Но что-то в окружающей обстановке было не так — это Вильме говорило какое-то шестое чувство, не пострадавшее от удара химических препаратов, в которых скоро можно будет найти следы человеческой крови. Возможно, это была паранойя. Вильма чуть было так и не подумала, как вдруг до ее ушей донесся глухой удар, и она все же заставила себя оглянуться, и поняла — все же не все мужчины покинули отсек криостаза.
Когда дело доходит до первого опыта заморозки, людей можно смело делить на два типа. Первые — слабохарактерные неженки, готовые добровольно лечь в могилу в случае, если у них вдруг подскочит температура. Такие лежат в своих капсулах до последнего в полной уверенности, что вот-вот умрут. Оказалось, что Петре относился ко второму типу — это настолько сильно преисполненные тупой гордостью люди, что чувство стыда перед товарищами заставляет их бездумно выскочить из капсулы с первым же проблеском жизненных сил, и, не рассчитав этих самых сил, они безвольно падают на палубу, словно мешки с картошкой, зарабатывая себе несколько синяков и почву для размышлений о том, в какой именно момент своей жизни они свернули с правильного пути.

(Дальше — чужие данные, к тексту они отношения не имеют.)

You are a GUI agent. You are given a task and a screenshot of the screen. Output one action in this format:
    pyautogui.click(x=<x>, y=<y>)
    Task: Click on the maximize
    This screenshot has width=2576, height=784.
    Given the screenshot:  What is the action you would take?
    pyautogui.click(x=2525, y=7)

Кодекс поведения явственно намекал, что женщине, одетой лишь в криостазовое белье, не стоит прижиматься к мужчине, который так же одет в криостазовое белье, но все это теряло всякий смысл перед фактом, что палуба — самое холодное место во всем отсеке, и нельзя позволять человеку на ней залеживаться вне зависимости от того, кто как трактует правила и рекомендации этого кодекса. Сделав глубокий вздох, Вильма решилась встать на ноги и приготовилась к схватке всей своей жизни. Если бы ее попросили пройти по прямой линии, она бы и найти ее не смогла, куда уж ей замахиваться на то, чтобы поднять с палубы мужчину, который тяжелее нее минимум на двадцать килограмм, и доставить его к душевой. Но никакие отговорки тут не сработают, ведь у грузоперевозчиков работа такая — перевозить грузы. Ей бы позвать на помощь, но ее голос был слишком слаб, Ленар уже давно помылся и уже слишком далеко, Ирма все еще была слишком мертва, а техники моются прямо сейчас и едва ли способны что-то услышать под шумом воды. В первые минуты после криостаза человек лишь немногим менее беспомощный, чем в первые минуты после рождения, и это одна из главных причин, почему профессии, связанные с межзвездными путешествиями, пользуются такой низкой популярностью.
Слегка пошатываясь, она подошла к телу корреспондента и взвесила его взглядом. Ни о каком оптимизме не шло и речи, но она должна была попытаться. Встав на одно колено, она схватила его за скользкое запястье, и почувствовала усталость уже когда ей только удалось взгромоздить его руку на свои плечи. Петре издал какие-то звуки, и Вильме пришлось практически прижать свое ухо к его лицу, чтобы разобрать его первые слова за последние полгода:
— Плохо… — простонал он, — От чего так плохо?
— После криостаза бывает либо плохо, — простонала она в ответ, стараясь ухватиться покрепче за скользкого со всех сторон корреспондента, — …либо смерть.
Ее ноги попытались отжать от нее палубу, и ощущая, как мышцы ее бедер готовятся разойтись по швам, Вильма быстро сдалась, пообещав себе, что это была лишь репетиция. Она бы все отдала, чтобы пробуждение после криостаза смягчалось невесомостью, но был один небольшой нюанс — при невесомости разморозка убивает человека. Человек вообще не приспособлен к невесомости, и именно поэтому всегда было либо «плохо», либо смерть.